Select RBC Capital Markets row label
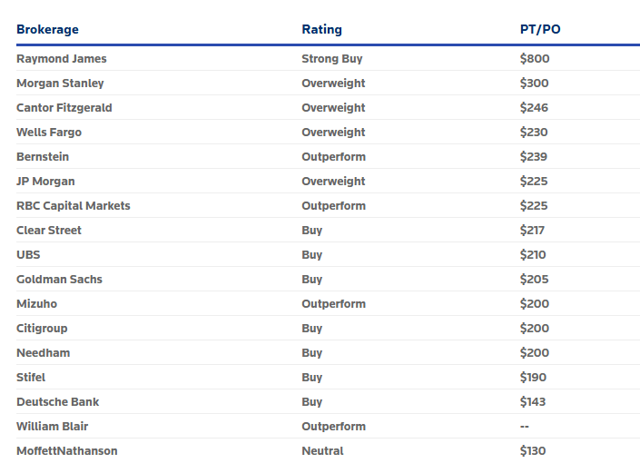 (73, 206)
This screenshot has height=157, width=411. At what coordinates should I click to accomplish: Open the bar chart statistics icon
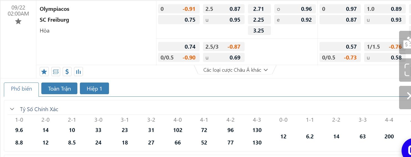point(78,72)
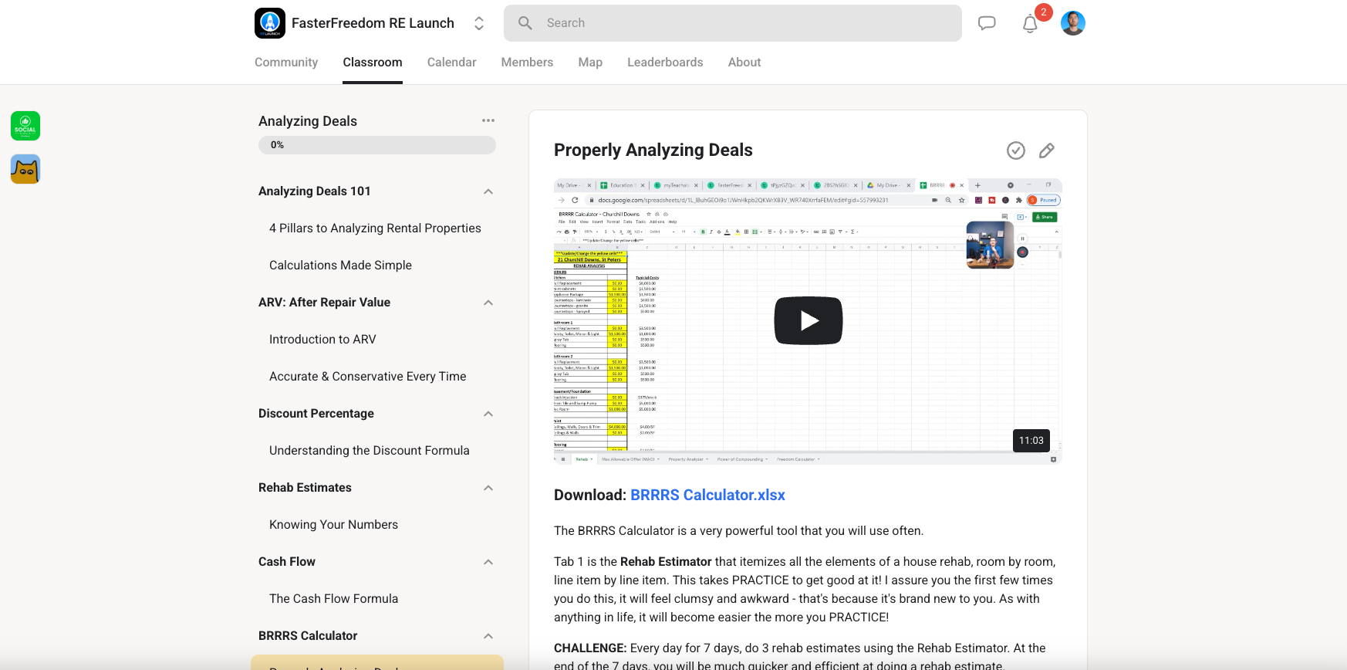Viewport: 1347px width, 670px height.
Task: Open the notifications bell
Action: (x=1030, y=24)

——

### TASK ITEM
With the pictures left out, copy exactly the lines above from the line containing "This screenshot has" through the last line of the entries.

### EXERCISE OUTPUT
This screenshot has height=157, width=411. At what coordinates should I click to accomplish: Open the bar chart statistics icon
point(78,72)
Viewport: 1347px width, 670px height.
Task: Open the notifications bell
Action: (x=1030, y=24)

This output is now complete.